GIVEN EXERCISE
Rewrite the material below, replacing "sidebar" with "side panel" and changing nothing else. Omit the pictures.

====== DATA TO PROCESS

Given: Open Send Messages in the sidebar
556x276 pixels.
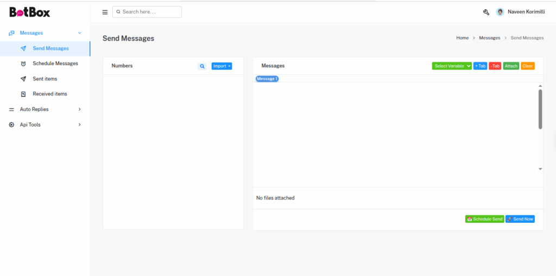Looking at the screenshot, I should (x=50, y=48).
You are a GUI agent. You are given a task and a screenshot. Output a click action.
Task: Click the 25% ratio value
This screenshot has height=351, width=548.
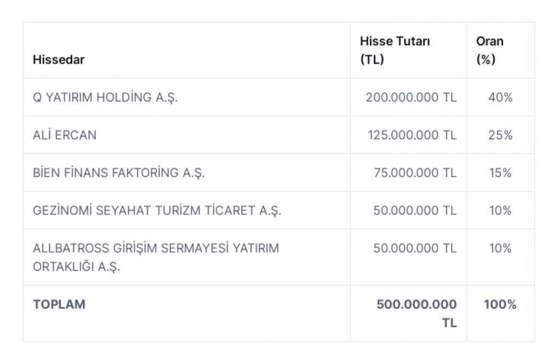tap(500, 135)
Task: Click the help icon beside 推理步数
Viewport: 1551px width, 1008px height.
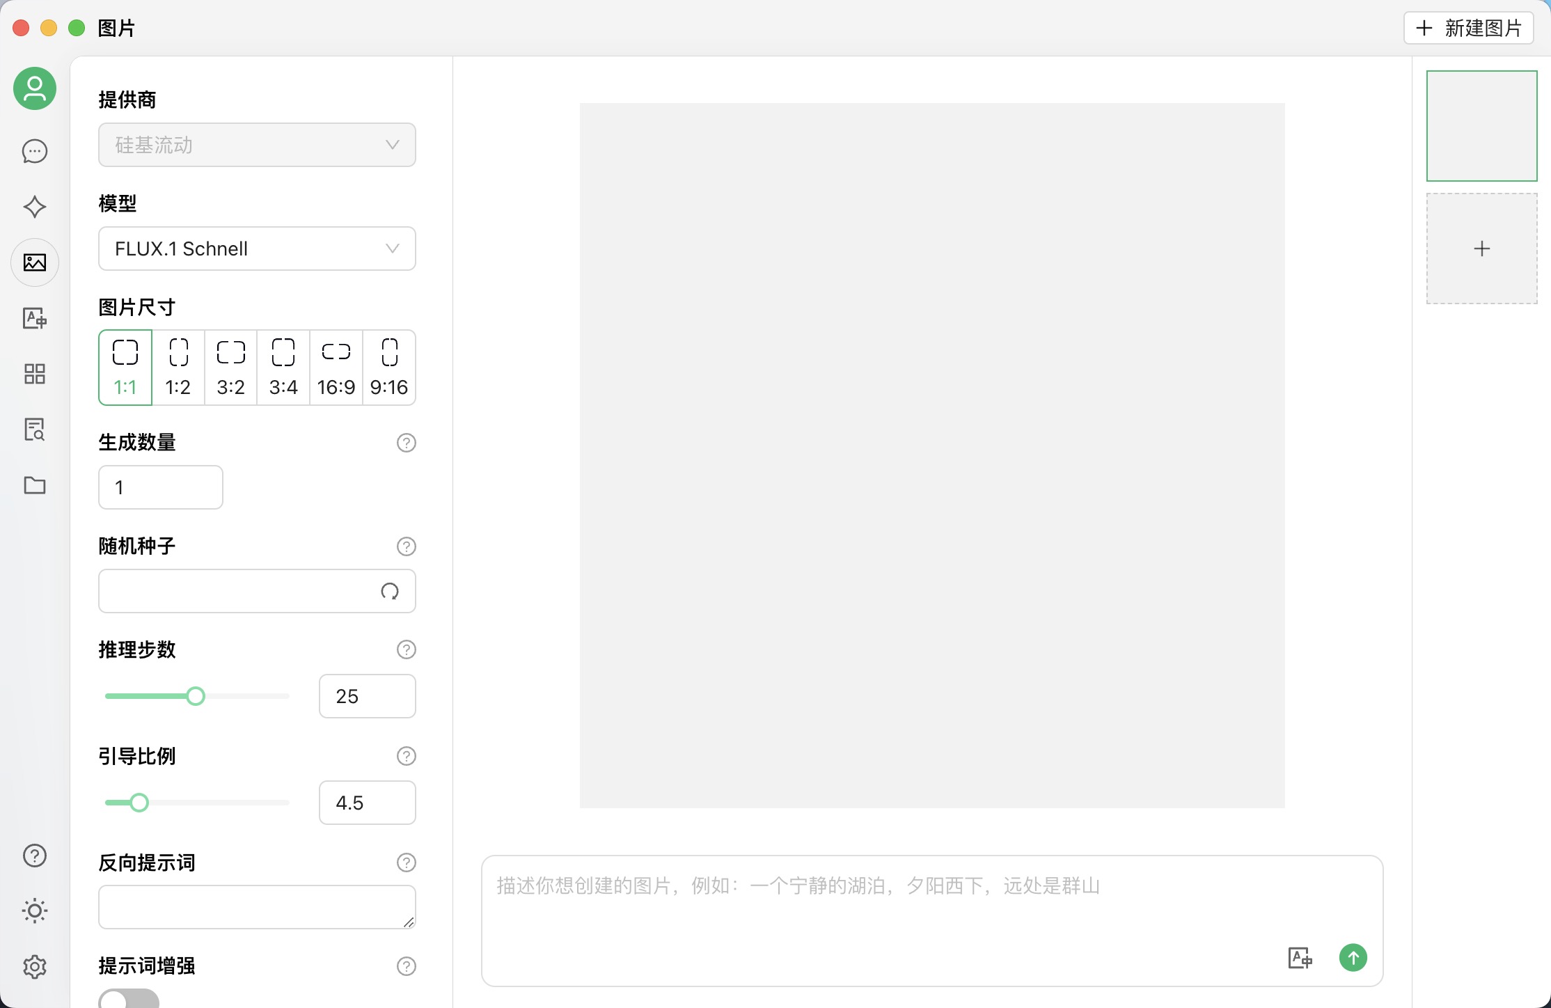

============

THE SOLUTION
Given: Open Send Messages in the side panel
556x276 pixels.
Looking at the screenshot, I should (x=50, y=48).
You are a GUI agent. You are given a task and a screenshot. Output a click action.
Task: Click the 25% ratio value
This screenshot has height=351, width=548.
tap(500, 135)
Task: Click the help icon beside 推理步数
Viewport: 1551px width, 1008px height.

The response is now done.